Caro Corso, sto davvero tanto male, perché non ci sei più. Coraggioso e rassicurante com’eri. C’è anche il dolore di non avere capito che, forse, soffrivi a tal punto da volere una risposta diversa, questa volta. Tu sei stato per me, sempre, il saggio capace di dare l’unica risposta giusta. Un grande avvocato, il più grande. Sapiente, misurato, colto. Fin da piccolo, i nostri papà erano amici e dunque la nostra amicizia risale nel tempo, eri il migliore, il più intelligente, il più spiritoso, il più educato. Un modello, l’orgoglio della tua famiglia. Ricordo quando decidesti addirittura di sottoporti agli esami per diventare subito avvocato e poi Cassazionista, senza aspettare i tempi burocratici che allora erano necessari per il titolo di avvocato dopo quello di procuratore legale. In pochi anni, invece che aspettarne sedici, hai potuto avere l’onore di discutere in Corte. Eri riuscito brillantemente a sorprendere tutti. Non hai mai sbagliato. Hai avuto da subito la grande capacità di infondere fiducia e coraggio in qualsiasi tuo interlocutore. La tua infinita competenza giuridica si è espressa con eleganza, determinazione e raffinata ironia.
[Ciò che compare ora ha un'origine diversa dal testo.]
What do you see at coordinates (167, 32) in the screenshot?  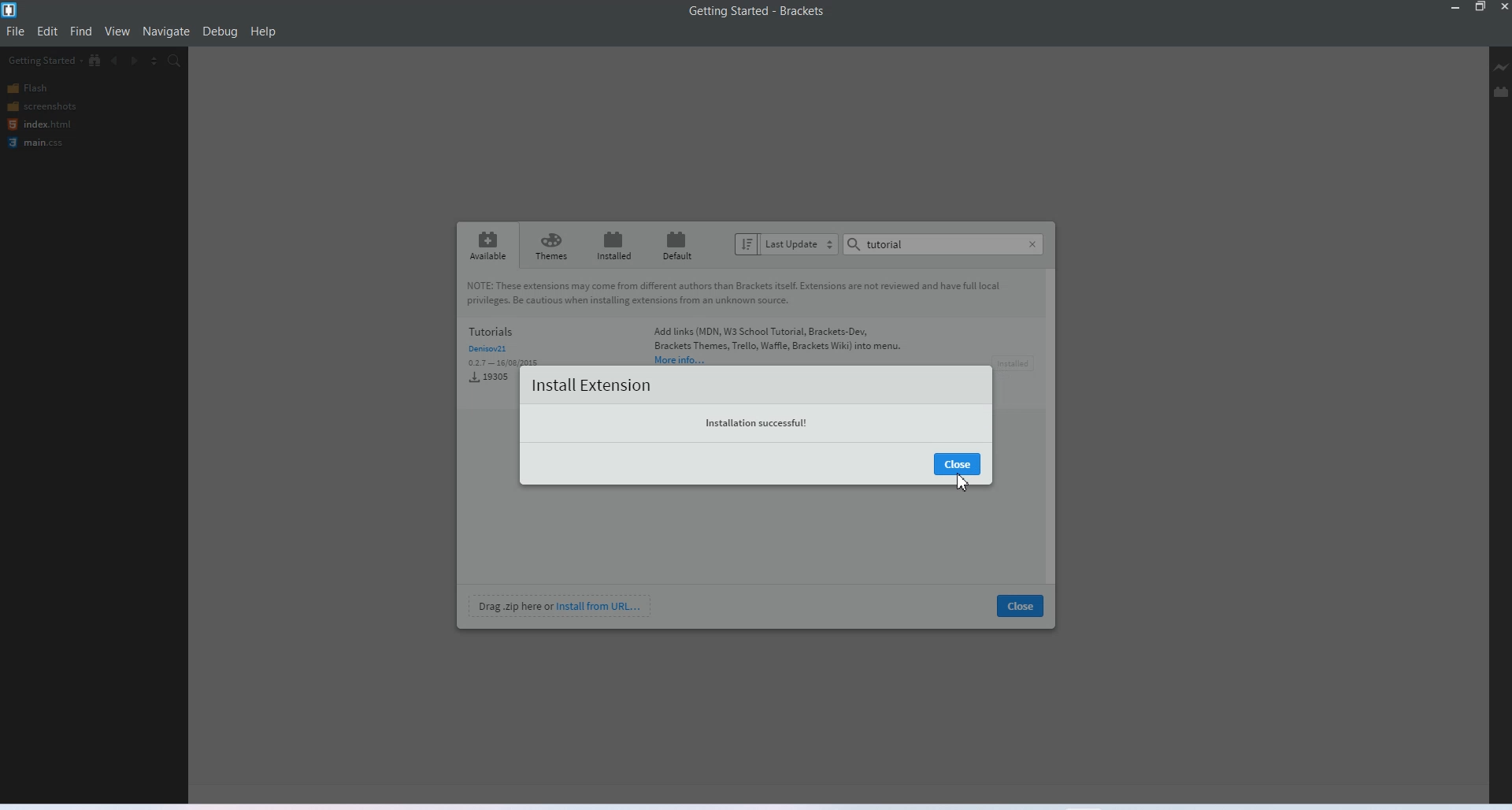 I see `Navigate` at bounding box center [167, 32].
Qualità diventate preziose e uniche negli anni e in un mondo sempre più forsennato e negligente. Tu, invece, sei stato un uomo d’onore. Mi piaceva molto chiacchierare con te, quando ne avevamo il tempo. Da ultimo ci sentivamo più spesso, perché tu eri il mio avvocato. Venerdì abbiamo commentato tante cose: l’assurdità dei tempi giudiziari, la follia di alcuni magistrati, la sciatteria o la rapacità di certi colleghi, l’inutilità a volte di continuare a credere agli ideali che lo studio del diritto ti fa penetrare nell’anima. La difficoltà di lavorare in un clima inutilmente combattivo, nel quale spesso si contende non per principi e valori, non per la verità e la giustizia, ma per il solo gusto di affossare l’avversario. Abbiamo riso, anche se sconcertati, dei nuovi inquietanti miti trash coltivati dal giornalismo. Come ogni volta eri attento e reattivo, spiritoso e assennato. La tua incredibile capacità di benevolenza ha saputo come al solito, ridimensionare ogni fatto negativo discusso, ogni persona non stimabile protagonista dei nostri discorsi. Nessuna tua parola mi ha potuto avvertire del grande disagio che ti stava avvolgendo. Se non una frase provocatoria, un po’ dolente, ma sempre illuminata dalla tua irrinunciabile ironia: “non abbiamo più l’età per continuare a credere nonostante tutto”.